Problem requirements
Copy out each line from the material where the word "computer" is found.

Provided records
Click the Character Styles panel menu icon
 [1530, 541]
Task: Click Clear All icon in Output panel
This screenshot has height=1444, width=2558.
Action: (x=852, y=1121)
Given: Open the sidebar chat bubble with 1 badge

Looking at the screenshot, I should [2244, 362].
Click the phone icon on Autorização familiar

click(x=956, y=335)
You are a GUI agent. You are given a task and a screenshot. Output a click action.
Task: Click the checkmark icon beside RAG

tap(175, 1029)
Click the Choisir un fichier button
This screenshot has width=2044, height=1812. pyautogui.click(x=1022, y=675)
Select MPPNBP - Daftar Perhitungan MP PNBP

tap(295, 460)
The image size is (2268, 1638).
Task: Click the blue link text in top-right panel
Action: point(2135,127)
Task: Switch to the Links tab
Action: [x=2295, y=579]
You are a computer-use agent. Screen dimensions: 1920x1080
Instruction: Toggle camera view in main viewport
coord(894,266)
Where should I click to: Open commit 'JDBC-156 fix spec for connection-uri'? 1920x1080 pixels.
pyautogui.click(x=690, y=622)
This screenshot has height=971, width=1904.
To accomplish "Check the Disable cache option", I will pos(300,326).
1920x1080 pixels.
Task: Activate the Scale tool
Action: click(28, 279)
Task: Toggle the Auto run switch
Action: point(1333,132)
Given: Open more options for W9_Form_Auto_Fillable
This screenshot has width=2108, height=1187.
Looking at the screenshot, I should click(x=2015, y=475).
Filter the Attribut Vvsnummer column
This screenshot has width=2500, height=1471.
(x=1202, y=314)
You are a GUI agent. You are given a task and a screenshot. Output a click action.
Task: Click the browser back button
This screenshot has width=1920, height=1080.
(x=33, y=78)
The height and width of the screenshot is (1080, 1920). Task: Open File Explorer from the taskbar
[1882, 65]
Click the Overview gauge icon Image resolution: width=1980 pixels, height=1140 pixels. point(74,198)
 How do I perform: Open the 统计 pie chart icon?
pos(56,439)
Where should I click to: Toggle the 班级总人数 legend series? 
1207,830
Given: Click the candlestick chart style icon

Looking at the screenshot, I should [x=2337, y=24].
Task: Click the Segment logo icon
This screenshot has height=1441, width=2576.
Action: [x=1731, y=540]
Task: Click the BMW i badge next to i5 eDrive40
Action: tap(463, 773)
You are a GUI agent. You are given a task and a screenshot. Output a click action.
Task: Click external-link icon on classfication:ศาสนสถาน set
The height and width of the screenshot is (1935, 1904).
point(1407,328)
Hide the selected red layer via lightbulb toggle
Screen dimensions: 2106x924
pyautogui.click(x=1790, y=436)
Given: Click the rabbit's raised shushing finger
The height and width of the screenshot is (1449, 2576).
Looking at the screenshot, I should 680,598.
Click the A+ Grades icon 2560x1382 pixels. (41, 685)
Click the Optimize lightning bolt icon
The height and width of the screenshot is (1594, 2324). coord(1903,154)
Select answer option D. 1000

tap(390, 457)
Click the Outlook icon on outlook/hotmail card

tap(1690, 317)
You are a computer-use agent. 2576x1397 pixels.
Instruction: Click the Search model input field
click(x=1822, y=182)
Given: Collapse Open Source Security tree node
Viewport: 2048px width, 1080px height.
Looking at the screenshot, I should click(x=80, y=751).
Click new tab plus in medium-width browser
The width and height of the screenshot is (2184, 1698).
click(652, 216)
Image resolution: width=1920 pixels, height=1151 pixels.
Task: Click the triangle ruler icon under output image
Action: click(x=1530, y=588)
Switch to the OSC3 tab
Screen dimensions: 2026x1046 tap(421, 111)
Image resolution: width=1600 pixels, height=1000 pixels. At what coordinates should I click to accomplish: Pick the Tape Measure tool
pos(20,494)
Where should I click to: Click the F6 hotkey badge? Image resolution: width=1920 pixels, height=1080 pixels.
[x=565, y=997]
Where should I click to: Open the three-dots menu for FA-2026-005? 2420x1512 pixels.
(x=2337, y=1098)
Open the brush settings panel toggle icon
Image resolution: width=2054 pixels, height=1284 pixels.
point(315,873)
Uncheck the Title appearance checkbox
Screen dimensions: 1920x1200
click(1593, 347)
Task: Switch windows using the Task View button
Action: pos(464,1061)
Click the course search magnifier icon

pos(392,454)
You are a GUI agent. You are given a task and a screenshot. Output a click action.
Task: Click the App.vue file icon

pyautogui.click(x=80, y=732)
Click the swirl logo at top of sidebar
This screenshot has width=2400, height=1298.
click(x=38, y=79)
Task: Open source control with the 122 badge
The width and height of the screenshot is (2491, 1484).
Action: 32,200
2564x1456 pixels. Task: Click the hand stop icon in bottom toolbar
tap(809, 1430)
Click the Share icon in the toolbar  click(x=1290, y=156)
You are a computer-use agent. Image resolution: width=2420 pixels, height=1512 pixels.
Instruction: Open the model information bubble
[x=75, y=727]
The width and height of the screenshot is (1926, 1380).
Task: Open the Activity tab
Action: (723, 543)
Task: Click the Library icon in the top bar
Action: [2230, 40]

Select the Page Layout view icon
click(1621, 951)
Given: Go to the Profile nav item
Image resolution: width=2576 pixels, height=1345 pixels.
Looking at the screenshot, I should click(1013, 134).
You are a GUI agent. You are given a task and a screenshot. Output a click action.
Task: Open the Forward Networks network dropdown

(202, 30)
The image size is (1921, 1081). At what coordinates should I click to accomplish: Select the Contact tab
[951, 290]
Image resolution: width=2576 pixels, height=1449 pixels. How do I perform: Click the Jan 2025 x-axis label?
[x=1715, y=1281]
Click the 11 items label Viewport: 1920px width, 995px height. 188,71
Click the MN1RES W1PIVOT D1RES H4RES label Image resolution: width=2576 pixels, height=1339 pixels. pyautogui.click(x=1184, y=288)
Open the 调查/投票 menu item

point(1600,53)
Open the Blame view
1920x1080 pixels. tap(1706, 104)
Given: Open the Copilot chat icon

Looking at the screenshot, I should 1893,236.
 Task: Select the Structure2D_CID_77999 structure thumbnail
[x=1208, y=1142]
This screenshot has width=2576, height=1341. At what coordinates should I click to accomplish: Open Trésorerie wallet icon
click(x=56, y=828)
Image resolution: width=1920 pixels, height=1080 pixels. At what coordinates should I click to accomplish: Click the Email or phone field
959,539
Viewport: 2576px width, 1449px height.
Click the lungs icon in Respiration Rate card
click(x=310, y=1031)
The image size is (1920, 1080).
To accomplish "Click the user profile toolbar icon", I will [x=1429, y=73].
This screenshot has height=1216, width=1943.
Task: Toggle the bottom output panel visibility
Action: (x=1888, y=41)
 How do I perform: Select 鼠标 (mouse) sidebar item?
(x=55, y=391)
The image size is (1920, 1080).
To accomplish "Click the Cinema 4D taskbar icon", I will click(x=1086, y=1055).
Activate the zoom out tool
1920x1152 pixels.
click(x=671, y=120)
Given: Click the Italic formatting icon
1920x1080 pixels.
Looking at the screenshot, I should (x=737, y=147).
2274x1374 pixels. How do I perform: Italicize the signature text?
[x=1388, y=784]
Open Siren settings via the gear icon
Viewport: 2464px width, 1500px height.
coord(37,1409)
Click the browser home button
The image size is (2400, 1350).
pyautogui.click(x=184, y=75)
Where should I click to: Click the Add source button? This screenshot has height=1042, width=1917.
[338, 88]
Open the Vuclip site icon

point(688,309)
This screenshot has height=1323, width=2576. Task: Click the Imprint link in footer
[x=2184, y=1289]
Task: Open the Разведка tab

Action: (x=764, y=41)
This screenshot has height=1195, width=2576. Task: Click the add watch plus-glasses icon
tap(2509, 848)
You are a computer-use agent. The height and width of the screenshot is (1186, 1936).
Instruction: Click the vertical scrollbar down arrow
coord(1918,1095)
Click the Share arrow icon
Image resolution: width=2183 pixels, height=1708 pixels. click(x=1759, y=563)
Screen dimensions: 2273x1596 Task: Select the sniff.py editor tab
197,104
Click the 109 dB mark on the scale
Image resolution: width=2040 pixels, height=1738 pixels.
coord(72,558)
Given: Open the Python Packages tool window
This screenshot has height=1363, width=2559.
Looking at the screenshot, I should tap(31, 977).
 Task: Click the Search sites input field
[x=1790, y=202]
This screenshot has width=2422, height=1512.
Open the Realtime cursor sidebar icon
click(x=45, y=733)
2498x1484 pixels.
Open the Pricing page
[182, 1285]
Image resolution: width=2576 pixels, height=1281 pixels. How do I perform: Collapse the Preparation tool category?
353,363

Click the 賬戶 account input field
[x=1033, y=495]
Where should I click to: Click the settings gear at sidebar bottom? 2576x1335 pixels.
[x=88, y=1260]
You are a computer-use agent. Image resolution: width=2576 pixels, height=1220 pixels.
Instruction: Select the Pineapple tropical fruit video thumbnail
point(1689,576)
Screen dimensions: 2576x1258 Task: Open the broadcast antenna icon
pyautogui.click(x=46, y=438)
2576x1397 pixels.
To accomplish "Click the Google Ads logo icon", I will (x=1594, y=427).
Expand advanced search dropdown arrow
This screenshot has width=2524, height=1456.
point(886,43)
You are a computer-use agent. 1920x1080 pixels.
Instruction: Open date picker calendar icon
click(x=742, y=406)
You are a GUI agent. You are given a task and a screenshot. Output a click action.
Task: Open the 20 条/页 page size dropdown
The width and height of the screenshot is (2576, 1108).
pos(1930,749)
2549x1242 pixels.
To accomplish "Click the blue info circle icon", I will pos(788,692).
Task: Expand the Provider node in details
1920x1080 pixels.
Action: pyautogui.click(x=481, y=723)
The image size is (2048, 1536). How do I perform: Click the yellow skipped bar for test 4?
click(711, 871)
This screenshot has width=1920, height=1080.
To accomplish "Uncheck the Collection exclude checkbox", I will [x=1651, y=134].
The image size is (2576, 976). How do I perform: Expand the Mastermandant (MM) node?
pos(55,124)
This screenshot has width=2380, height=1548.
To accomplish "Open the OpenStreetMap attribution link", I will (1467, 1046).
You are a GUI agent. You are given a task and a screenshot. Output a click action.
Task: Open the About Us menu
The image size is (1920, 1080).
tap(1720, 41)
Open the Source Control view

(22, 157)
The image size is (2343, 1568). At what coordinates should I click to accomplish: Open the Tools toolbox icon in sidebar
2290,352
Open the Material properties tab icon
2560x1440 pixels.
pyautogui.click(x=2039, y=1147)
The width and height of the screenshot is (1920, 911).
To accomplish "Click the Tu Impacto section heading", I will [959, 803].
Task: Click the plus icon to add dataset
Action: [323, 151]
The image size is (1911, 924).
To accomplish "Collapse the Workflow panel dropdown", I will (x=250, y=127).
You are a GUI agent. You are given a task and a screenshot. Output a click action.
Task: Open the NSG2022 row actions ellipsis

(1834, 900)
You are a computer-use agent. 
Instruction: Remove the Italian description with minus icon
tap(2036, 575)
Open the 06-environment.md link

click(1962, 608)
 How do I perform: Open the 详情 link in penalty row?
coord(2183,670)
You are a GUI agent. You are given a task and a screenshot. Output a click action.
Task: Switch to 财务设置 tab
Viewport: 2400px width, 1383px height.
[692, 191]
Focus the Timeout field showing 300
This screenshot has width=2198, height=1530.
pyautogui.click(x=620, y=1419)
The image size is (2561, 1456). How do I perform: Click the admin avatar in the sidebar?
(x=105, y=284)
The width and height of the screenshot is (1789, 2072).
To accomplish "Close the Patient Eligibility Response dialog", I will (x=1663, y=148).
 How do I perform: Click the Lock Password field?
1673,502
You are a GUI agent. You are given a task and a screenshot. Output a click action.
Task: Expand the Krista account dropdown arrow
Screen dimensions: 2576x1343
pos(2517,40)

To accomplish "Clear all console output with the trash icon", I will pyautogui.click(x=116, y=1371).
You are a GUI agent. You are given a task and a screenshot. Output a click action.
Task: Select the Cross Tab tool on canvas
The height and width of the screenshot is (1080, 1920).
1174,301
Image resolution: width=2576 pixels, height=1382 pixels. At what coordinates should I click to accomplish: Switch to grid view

Written answer
You are a computer-use agent. Screen dimensions: 1920x1080
You are a computer-use agent. 2576x1397 pixels.
You are a computer-use agent. Image resolution: width=2420 pixels, height=1512 pixels.
You are a computer-use agent. The height and width of the screenshot is (1186, 1936).
You are a computer-use agent. Image resolution: width=2576 pixels, height=1220 pixels.
You are a computer-use agent. 1920x1080 pixels.
You are a computer-use agent. 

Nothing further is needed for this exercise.